Because the differences between British and American English usage of rent and hire wasn't really dealt with, I did some research and came up with this rather detailed summary.

  • Rent (the fixed amount of money you pay to an owner for the use of something, especially that you pay regularly for; a room, a home, an office etc.)

American English

As noted by RyeBread, Zibbobz and tehDorf, in the USA only goods and accommodation are rented; in extremely rare cases are they said to be hired. The contract to rent an item or property can be either short or long term, for example: rent a car; rent a Halloween costume; rent an apartment; rent a movie; etc.

Rent accommodation (out) to
The owner of the property rents out to tenants, the sign displayed outside a home advertising its availability will have the words: House for rent.

for rent

Goods
The consumer (or lessee) also has the opportunity to purchase the rented good(s) by paying the rental fee for a length of time or by paying a lump sum payment. This form of purchasing is known as rent-to-own or installment plan.


British English

In the UK it is more common to rent goods (TVs, furniture etc.) and accommodation on a long term contract.

Rent accommodation out / Let
Houses, flats (apartments AmEng) etc. which are rented are usually let in the UK. A home displaying a sign in the window might have the words: Rooms to let.
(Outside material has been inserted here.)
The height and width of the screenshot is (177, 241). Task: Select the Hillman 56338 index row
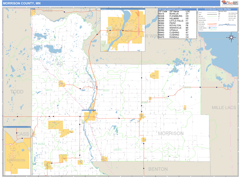click(171, 19)
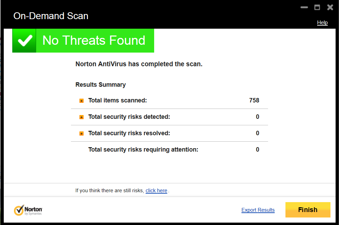Click Total security risks requiring attention text
Image resolution: width=339 pixels, height=225 pixels.
tap(143, 150)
A British home owner might say: "We live in the downstairs flat and let the upstairs one to tenants." Let and rent are nevertheless, both common terms used in the UK.

to let

Hire
an agreement where a person pays for an object or property to use for a short period of time.

As previously mentioned in the question; goods in the UK can be hired or bought on HP (Hire and Purchase). Regardless of its size, any object can be hired in the UK be it a bicycle, a DVD, a room to host a conference or even a castle. But the arrangement is usually a temporary one. E.g; Windsurfing and water skiing equipment on hire; "prices include return flights and car hire"; "they hired a marquee for the wedding". And clothes are hired, usually for single occasions, not rented.


  • Hire (to employ or give somebody a job)

In both the UK and in the US the expressions hire and employ are used for employing people on part-time or on permanent contracts. The small difference being that the expressions take on, and employ are used more frequently in the UK compared to the US.

@Barrie England's answer (see link) offers a further alternative: "In the UK, we might be more inclined to appoint a consultant."